Concurrency model: Erlang vs Clojure

We are going to write a concurrent program using Clojure, which is going to extract keywords from a huge amount of incoming mail which will be cross-checked with a database.

One of my teammates has suggested to use Erlang to write this program.

Here I want to note something that I am new to functional programming so I am in a little doubt whether clojure is a good choice for writing this program, or Erlang is more suitable.


Do you really mean concurrent or distributed?

If you mean concurrent (multi-threaded, multi-core etc.), then I'd say Clojure is the natural solution.

  • Clojure's STM model is perfectly designed for multi-core concurrency since it is very efficient at storing and managing shared state between threads. If you want to understand more, well worth looking at this excellent video.
  • Clojure STM allows safe mutation of data by concurrent threads. Erlang sidesteps this problem by making everything immutable, which is fine in itself but doesn't help when you genuinely need shared mutable state. If you want shared mutable state in Erlang, you have to implement it with a set of message interactions which is neither efficient nor convenient (that's the price of a nothing shared model....)
  • You will get inherently better performance with Clojure if you are in a concurrent setting in a large machine, since Clojure doesn't rely on message passing and hence communication between threads can be much more efficient.

If you mean distributed (i.e. many different machines sharing work over a network which are effectively running as isolated processes) then I'd say Erlang is the more natural solution:

  • Erlang's immutable, nothing-shared, message passing style forces you to write code in a way that can be distributed. So idiomatic Erlang automatically can be distributed across multiple machines and run in a distributed, fault-tolerant setting.
  • Erlang is therefore very well optimised for this use case, so would be the natural choice and would certainly be the quickest to get working.
  • Clojure could do it as well, but you will need to do much more work yourself (i.e. you'd either need to implement or choose some form of distributed computing framework) - Clojure does not currently come with such a framework by default.

In the long term, I hope that Clojure develops a distributed computing framework that matches Erlang - then you can have the best of both worlds!


The two languages and runtimes take different approaches to concurrency:

  • Erlang structures programs as many lightweight processes communicating between one another. In this case, you will probably have a master process sending jobs and data to many workers and more processes to handle the resulting data.

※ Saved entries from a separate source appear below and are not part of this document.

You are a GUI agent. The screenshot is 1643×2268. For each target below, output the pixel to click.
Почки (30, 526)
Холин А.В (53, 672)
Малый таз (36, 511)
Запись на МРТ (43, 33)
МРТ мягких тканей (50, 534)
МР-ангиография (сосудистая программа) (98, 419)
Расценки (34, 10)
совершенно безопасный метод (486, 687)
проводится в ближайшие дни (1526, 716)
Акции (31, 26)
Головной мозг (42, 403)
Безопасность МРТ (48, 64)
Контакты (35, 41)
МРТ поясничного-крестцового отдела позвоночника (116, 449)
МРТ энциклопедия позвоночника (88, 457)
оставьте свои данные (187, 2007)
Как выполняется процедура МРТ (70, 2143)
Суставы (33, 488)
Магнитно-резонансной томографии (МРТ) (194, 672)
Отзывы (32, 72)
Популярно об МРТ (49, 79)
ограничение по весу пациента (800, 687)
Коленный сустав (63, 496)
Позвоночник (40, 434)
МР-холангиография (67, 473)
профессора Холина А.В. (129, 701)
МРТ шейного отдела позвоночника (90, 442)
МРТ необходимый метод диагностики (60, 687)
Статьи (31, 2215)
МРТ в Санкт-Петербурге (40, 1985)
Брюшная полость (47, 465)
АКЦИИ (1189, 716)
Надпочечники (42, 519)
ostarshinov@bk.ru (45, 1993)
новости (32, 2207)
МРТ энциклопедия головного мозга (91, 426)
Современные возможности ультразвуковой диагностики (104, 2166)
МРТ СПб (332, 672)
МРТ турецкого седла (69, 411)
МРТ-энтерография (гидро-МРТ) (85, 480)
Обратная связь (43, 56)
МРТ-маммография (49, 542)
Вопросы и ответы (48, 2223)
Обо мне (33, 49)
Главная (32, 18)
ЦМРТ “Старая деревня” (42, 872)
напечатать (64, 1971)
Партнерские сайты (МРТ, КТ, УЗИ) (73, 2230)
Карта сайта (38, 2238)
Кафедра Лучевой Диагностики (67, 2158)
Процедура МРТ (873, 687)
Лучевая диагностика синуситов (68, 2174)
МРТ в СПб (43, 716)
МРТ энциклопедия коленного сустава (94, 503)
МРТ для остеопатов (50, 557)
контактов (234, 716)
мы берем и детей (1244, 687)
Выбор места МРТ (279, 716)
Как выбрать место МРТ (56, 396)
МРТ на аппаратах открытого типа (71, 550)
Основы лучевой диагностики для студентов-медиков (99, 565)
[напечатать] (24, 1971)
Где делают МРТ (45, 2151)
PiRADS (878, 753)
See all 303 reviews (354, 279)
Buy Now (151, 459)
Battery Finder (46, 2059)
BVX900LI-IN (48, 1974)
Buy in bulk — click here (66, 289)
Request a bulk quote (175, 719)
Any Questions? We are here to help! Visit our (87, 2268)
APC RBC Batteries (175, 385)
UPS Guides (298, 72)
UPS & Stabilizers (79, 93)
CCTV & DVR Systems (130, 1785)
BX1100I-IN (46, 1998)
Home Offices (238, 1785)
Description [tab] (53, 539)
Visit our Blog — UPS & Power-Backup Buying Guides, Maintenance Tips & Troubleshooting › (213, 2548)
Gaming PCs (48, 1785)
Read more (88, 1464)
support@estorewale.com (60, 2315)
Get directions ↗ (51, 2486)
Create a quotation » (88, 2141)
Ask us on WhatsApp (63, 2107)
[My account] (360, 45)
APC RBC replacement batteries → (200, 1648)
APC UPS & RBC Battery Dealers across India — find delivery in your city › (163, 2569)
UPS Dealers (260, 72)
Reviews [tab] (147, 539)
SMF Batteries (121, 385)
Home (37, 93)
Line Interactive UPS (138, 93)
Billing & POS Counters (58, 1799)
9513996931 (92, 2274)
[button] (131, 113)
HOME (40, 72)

  • Clojure favors a design where several threads share data and state using common data structures. It sounds particularly suitable for cases where many threads access the same data (read-only) and share little mutable state.

You need to analyze your application to determine which model suits you best. This may also depend on the external tools you use -- for example, the ability of the database to handle concurrent requests.

Another practical consideration is that clojure runs on the JVM where many open source libraries are available.


Clojure is Lisp running on the Java JVM. Erlang is designed from the ground up to be highly fault tolerant and concurrent.

I believe the task is doable with either of these languages and many others as well. Your experience will depend on how well you understand the problem and how well you know the language. If you are new to both, I'd say the problem will be challenging no matter which one you choose.

Have you thought about something like Lucene/Solr? It's great software for indexing and searching documents. I don't know what "cross checking" means for your context, but this might be a good solution to consider.